Fino al 6 gennaio agli Atelier des Lumières della capitale francese la mostra multimediale sul genio artistico austriaco voluta da Bruno Monnier, presidente della società Culturespaces, e realizzata dagli italiani Gianfranco Iannuzzi, Renato Gatto e Massimiliano Siccardi

Nel buio dei locali dell’ex fonderia Plichon dei primi dell'800 il visitatore si immerge nelle animazioni tridimensionali e nelle opere gigantesche che scorrono ovunque, alternando piani storici e temporali arditamente affiancati

La mostra agli Atelier des Lumières

La mostra multimediale su Klimt agli Atelier des Lumières

Anche l’arte può essere un buon motivo per un week end in una vicina metropoli. Agli Atelier des Lumières di Parigi, al 38 di rue Saint-Maur 75011, fino al 6 gennaio ci si può immergere nella mostra digitale su Gustav Klimt, visitata a novembre anche dalla signora Macron. Originale e rivoluzionario modo per innamorarsi delle opere artistiche, sovverte lo stereotipato percorso che nei musei classici vuole nella peregrinazione, quadro dopo quadro, una spesso noiosa e poco proficua fruizione delle opere d’arte. Nel buio dei locali dell’ex fonderia Plichon dei primi dell'800 ci si immerge nell’impatto delle animazioni tridimensionali e delle opere gigantesche che scorrono ovunque alternando piani storici e temporali arditamente affiancati. Le pareti (10 metri), il tetto, il pavimento si animano e diventano dettagli floreali, occhi, corpi e tessere d’oro.
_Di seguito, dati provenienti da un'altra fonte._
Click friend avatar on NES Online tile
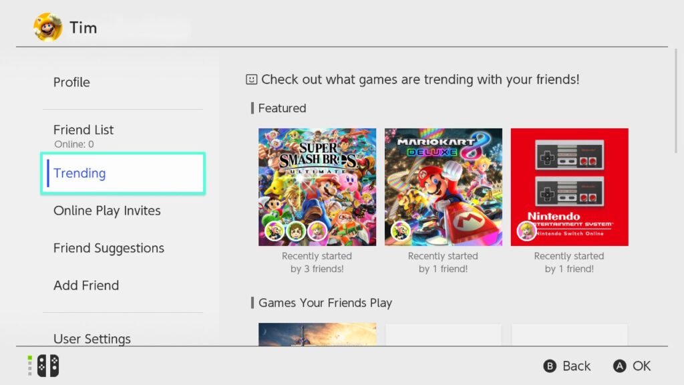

Klimt a Atelier dels Lumieres Parigi
Ogni visitatore, seduto, appoggiato al muro o anche steso per terra, divenuto sistema aperto, viene attraversato dai dipinti fondendosi con essi. E’ vero sono immagini virtuali ma la tecnica sofisticata messa in opera da un team franco-italiano vede con orgoglio il successo dell’“Atelier des Lumières” nella convinzione che un approccio emozionale assicuri e veicoli uno apprendimento conoscitivo indelebile. Nella mostra voluta da Bruno Monnier, presidente della società Culturespaces e non nuovo a queste iniziative e la cui realizzazione è dovuta agli italiani Gianfranco Iannuzzi, Renato Gatto e Massimiliano Siccardi, il gioco preciso delle proiezioni, l’enorme groviglio delle fibre ottiche e la potenza di altoparlanti posizionati in posti acusticamente strategici traduce le competenze tecnologiche multimediali in emozioni e fa cogliere con forza il linguaggio simbolico della produzione artistica di Klimt. Dall’arte della Vienna neoclassica alla secessione viennese, l’intento del genio che rigenera i canoni artistici dell’epoca, la sua evoluzione artistica (a partire dall’oro alle aureole di colore) che ricerca sempre la sontuosità dei caratteri e il linguaggio simbolico del potere seduttivo femminile.

L'Atelier des Lumieres Parigi
Giuditta, l’impudica Danae, le tre età della donna giganteggiano seducendo accompagnate via via dalle splendide musiche che vanno da Wagner a Ludwig van Beethoven, Richard Strauss e Gustav Mahler. L’esperienza sensoriale entra nelle menti e rimane nei pensieri orientandoli al sublime ma soprattutto può far testimoniare di avere visto come la bacchetta magica di una fata, chiamata ingegno umano, possa trasformare la brutale essenzialità di un edificio in disarmo in nuovo tempio di cultura a cui il partecipe coinvolgimento del pubblico ha decretato il meritato successo.
La mostra è aperta tutti i giorni dalle 10 alle 18, il venerdì e il sabato fino alle 22. Dal 21 dicembre al 6 gennaio dalle 10 alle 22, tranne il 24, 25, 31 dicembre e l’1 gennaio dalle 10 alle 18.